The creator of a game about eternal punishment and frustration is tired of playtesting it


The thing everybody forgets about Sisyphus is that he was an absolutely awful bastard who deserved everything he got. Prior to being the guy who has to push a boulder up a hill for all eternity, Sisyphus was a crafty Ephyran tyrant who used to murder his guests for kicks, and who once fathered children with his own niece in a bid to depose his own brother. Charming! The Ancient Greek gods were outraged both by the king’s violation of the norms of hospitality, and by his general insistence on being too clever by half – and I feel a similar way reading the Xitter feed of Bashir “ManliestDev” Kashalo, who is making a game in which you play as Sisyphus after his eventual demotion to Hell’s chief rock-pusher.


Kashalo has come to “hate” playtesting the game, jovially titled Pushing It! With Sisyphus, whose Steam page promises “levels of frustration not previously thought possible”. He’s just really sick of that boulder. Waiter! Please fetch me the world’s smallest violin, grind it to a paste and gently spoonfeed it to the developer who is weary of the game he consciously and deliberately decided to make about the experience of infinite failure. I’m sure no other video game developers can relate.


Kashalo is, of course, not being serious and neither am I. I think Pushing It! With Sisyphus looks hilarious. I also think it’s hilarious that it’s not even the only Sisyphus sim on the store. The others include 2D precision platformer SISYPHUS, in which Sisyphus is a low-key ninja with the power of time manipulation, and The Game Of Sisyphus, perhaps the most polished of the currently available Sisyph ’em ups, which, when I discovered it, had a “mostly positive” rating on Steam.
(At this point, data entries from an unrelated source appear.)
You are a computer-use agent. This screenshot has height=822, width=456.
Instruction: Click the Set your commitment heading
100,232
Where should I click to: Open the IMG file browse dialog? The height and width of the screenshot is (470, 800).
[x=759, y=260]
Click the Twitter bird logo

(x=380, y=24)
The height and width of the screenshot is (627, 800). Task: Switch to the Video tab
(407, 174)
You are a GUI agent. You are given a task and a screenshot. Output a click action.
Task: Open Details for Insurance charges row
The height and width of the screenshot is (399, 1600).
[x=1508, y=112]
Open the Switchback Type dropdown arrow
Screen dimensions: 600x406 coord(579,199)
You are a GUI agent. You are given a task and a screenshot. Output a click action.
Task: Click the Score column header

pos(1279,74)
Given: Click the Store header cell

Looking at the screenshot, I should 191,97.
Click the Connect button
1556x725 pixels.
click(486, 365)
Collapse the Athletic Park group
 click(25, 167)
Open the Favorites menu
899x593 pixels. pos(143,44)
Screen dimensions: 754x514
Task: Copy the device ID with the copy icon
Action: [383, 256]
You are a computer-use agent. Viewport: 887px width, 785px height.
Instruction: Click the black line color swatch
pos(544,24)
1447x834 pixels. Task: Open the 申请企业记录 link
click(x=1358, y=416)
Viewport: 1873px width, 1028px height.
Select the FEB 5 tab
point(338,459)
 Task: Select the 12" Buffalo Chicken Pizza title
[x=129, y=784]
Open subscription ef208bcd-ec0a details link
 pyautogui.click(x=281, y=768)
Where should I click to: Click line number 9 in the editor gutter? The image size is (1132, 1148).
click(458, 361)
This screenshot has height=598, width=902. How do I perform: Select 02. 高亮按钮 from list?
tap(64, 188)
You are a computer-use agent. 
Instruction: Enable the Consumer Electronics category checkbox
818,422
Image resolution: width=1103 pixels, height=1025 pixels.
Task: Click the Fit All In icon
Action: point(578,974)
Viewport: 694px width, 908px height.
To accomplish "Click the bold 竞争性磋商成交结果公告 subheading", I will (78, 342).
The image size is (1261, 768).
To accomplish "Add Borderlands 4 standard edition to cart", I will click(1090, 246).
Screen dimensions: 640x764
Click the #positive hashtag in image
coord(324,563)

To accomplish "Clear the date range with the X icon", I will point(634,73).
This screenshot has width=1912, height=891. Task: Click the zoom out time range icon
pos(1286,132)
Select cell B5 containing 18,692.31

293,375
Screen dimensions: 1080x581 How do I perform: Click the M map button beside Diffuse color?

You might think that “overwhelmingly positive” would be funnier, but the thing I love about “mostly positive”, without reading the individual reviews, is that it implies a level of good-humoured debate and some carefully considered reservations at the level of both premise and execution, because after all, one player’s eternal punishment is another player’s Diablo 4. Perhaps if the boulder had ray-tracing it would have squeaked into “overwhelmingly positive” territory.


And then there’s Capybara: The Story of Sisyphus, in which Sisyphus is a capybara roped to a barrel, and the goal is to have a bath on top of the mountain. This particular incarnation of Sisyphus has Wild West levels and what’s more, “if you suddenly fall off the mountain, there’s a small chance you’ll end up on the roof of a steampunk building!” I feel the spirit of the original myth has been lost, somewhat, but then again the capybara doesn’t appear to have been a mass-murderer and would-be fratricide in her previous life – she’s just “lazy”. Perhaps becoming a capybara roped to a barrel and in sore need of a wash was the Olympian punishment for sloth? In fairness, this isn’t worlds away from the average Aristophanes play.


What can we learn from this strange outbreak of Sisyphus games, which extend beyond explicit adaptations to widely influential Sisyphean works like Bennet Foddy’s Getting Over It, the recent Chained Together and whole genres, like the endless runner? I dunno, but there’s probably a wonky op-ed in how these games symbolise an entertainment form that has given itself over to cycles of indirectly monetised futility that wear the label of “progression system”. In the eyes of investors and CEOs, every game needs to be a mountain without a summit. I’ll say this for Sisyphus games, though: they make for brilliant streaming fodder. If you’ve got an hour to burn, you could do worse than watch one of Northernlion’s fully narrated, surprisingly chill videos about his experience of Stygian torment. Perhaps Bashir Kashalo would find the footage restful too, once he’s done digesting that violin.